Hematopoietic stem cells

HSC-containing samples are routinely processed over a density gradient centrifugation to pre-enrich mononuclear cells as starting material for subsequent HSC isolation. 

CD34 MicroBeads and related isolation kits allow positive selection of human HSCs and progenitor cells from various starting materials. CD34 is a well-established marker for these cells, and is also expressed on hemangioblasts, endothelial progenitor cells and mature endothelial cells. The CD34 MicroBead Kit UltraPure, human is especially formulated to handle debris-rich samples. Similarly, the CD133 MicroBead Kit – Hematopoietic Tissue, human enables positive selection of HSCs and progenitor cells, optimized for hematopoietic tissues.

The number of HSCs available in human samples is often insufficient for downstream applications. HSCs can be expanded in culture with HSC-relevant growth factors to obtain higher cell numbers or to elucidate mechanisms and signaling pathways driving self-renewal or differentiation. Early-acting cytokines – human stem cell factor (SCF), Flt3-Ligand, and thrombopoietin (TPO) – expand primitive HSCs, although current HSC culture systems allow only limited expansion and maintenance of primitive HSCs that are able to engraft and completely restore the entire blood system.

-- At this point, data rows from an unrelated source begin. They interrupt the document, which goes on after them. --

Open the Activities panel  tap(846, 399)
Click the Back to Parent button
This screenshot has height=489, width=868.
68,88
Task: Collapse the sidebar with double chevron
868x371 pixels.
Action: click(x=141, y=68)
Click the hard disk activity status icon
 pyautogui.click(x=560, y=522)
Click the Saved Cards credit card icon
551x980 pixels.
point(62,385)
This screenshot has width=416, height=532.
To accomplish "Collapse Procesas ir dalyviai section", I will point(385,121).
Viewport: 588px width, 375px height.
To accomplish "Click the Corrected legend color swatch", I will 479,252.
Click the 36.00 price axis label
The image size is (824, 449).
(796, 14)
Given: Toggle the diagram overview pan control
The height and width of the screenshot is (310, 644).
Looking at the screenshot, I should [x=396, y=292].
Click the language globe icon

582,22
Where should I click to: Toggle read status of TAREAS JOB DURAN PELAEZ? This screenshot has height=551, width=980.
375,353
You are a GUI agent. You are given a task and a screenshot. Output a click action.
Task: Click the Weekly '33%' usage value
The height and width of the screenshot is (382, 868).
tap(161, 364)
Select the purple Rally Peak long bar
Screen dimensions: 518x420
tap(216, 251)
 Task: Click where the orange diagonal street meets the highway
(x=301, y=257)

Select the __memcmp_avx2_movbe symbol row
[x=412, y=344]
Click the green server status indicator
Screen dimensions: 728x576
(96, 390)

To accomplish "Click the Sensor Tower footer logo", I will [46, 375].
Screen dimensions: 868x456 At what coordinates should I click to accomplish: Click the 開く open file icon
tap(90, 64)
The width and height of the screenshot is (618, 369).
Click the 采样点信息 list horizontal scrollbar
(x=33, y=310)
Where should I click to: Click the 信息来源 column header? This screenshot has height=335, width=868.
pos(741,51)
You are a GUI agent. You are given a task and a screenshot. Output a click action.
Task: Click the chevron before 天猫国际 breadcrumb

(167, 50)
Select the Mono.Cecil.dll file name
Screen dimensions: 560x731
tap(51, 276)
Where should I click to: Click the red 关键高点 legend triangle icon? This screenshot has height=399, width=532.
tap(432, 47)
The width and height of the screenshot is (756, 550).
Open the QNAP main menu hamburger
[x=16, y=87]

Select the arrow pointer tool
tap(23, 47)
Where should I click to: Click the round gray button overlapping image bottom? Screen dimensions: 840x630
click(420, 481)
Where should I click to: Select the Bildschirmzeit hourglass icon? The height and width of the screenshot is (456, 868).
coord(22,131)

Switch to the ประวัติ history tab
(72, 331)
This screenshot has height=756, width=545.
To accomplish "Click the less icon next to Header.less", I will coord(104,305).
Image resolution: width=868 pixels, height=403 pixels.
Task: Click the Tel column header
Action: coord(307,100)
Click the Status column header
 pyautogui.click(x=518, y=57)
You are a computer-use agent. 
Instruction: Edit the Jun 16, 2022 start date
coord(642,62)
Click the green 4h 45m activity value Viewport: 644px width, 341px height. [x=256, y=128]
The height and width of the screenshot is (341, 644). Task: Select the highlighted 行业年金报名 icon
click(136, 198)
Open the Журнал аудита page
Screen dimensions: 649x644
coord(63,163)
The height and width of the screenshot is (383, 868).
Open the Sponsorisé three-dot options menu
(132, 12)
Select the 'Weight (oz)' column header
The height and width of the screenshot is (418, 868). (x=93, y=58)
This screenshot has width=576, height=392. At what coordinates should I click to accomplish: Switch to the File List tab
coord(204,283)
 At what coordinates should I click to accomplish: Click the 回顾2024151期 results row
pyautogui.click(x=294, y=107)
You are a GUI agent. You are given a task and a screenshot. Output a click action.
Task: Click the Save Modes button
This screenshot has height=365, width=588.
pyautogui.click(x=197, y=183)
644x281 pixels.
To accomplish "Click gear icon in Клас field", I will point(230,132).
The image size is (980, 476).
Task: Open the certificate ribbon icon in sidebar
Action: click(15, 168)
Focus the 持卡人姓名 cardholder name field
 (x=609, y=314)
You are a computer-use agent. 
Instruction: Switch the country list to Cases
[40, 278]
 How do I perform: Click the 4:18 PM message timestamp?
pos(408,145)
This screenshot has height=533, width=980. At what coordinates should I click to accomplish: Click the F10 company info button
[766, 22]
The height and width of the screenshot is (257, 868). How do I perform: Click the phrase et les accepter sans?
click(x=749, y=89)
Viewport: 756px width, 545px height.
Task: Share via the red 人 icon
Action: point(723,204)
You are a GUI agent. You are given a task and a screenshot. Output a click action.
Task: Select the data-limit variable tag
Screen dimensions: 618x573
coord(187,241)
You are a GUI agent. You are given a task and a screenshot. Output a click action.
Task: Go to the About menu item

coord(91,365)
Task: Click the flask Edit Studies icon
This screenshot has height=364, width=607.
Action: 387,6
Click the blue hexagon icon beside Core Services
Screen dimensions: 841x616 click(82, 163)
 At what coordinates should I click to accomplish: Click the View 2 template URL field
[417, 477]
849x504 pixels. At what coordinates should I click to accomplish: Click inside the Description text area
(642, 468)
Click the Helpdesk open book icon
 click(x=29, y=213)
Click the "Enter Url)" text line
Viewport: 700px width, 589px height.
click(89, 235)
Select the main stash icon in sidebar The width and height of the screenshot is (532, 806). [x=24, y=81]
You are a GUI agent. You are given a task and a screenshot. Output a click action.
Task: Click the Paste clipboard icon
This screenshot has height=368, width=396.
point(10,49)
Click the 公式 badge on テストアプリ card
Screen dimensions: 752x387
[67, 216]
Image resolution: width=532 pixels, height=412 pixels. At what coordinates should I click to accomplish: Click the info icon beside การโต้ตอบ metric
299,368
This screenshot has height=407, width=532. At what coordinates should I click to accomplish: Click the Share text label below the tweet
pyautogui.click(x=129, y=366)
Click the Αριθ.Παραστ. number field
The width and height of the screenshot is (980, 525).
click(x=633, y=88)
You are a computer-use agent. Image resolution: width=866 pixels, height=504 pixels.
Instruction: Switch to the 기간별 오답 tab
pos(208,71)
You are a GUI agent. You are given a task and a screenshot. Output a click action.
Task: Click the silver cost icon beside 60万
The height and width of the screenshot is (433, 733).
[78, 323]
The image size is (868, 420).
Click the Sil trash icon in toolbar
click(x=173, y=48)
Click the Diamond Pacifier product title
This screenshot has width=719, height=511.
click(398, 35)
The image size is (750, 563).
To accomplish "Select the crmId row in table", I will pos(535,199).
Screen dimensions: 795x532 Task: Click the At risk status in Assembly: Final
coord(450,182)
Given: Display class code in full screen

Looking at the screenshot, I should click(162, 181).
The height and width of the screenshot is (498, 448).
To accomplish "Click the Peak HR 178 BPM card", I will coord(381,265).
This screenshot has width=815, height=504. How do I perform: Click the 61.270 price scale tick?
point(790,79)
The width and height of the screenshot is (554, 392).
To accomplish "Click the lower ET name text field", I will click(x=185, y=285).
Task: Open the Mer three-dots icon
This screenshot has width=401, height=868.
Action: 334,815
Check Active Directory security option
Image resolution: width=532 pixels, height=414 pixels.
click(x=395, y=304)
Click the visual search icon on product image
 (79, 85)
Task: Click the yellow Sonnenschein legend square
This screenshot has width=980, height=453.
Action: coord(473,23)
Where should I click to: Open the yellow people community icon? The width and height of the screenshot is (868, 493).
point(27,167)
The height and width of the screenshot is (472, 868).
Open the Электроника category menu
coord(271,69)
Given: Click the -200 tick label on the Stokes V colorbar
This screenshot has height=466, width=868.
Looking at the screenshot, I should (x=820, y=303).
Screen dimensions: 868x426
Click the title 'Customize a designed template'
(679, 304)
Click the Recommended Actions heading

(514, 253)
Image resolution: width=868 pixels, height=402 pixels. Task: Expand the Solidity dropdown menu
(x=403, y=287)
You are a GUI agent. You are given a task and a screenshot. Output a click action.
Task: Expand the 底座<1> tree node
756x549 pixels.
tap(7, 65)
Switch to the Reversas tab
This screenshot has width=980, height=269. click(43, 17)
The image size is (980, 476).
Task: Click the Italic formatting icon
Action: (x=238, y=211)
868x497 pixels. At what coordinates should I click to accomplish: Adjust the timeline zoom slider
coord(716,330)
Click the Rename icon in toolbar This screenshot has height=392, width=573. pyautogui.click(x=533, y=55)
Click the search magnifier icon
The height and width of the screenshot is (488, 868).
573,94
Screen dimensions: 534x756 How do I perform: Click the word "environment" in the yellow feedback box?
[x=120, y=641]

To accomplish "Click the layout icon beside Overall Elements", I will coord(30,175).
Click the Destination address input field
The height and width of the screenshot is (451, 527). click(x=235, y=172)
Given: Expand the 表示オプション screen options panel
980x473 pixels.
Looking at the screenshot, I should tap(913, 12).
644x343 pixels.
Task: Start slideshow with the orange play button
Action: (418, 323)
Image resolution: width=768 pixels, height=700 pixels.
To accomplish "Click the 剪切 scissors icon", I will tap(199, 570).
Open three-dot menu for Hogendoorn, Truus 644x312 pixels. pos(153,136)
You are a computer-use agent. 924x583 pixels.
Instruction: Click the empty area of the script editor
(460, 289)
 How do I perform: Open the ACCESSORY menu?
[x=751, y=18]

HSC-CFU assays are used to examine the proliferative and differentiation potential of HSCs in vitro. Cells are cultured in a semi-solid culture medium supplemented with growth factors that drive differentiation into the myeloid lineage, resulting in outgrowth of distinct colonies from a single cell.

An online tutorial describing how to set up and conduct an HSC-CFU assay, plus pitfalls to avoid, can be accessed in the Related documents panel to the right.

Miltenyi Biotec offers different formulations of StemMACS HSC-CFU Media, human, our standardized, semi-solid medium based on methylcellulose in IMDM, supplemented with FBS, BSA, and different growth factors. The StemMACS HSC-CFU media are designed to maximize growth and differentiation of progenitor cells and allow the clonal progeny of a single cell to grow in a distinct cluster or colony. They are produced under tightly controlled manufacturing conditions and use highly qualified raw materials to provide a consistent and optimally performing colony assay.

Viral transduction is a fast and efficient method to study gene function or modulate gene expression. It is also a potential approach for gene modification in the context of gene therapies. Transduction of HSCs is especially interesting because of the cells' potential to eliminate hematopoietic defects. The modification of HSCs with retroviral vectors often requires the presence of a transduction-enhancing reagent. Polycationic reagents induce aggregation of vector particles and facilitate binding of the vectors to target cells via electrostatic interaction. Bridging molecules, such as recombinant fibronectin, interact with both vector particles and cell membrane. Transduction performance can be enhanced by centrifugation.

Miltenyi Biotec offers the novel transduction enhancer Vectofusin-1®, a fully synthetic non-toxic cationic amphipathic peptide that supports high transduction levels with small amounts of retroviral vector. When added to culture medium, Vectofusin-1 promotes the entry of several retroviral pseudo-types into target cells.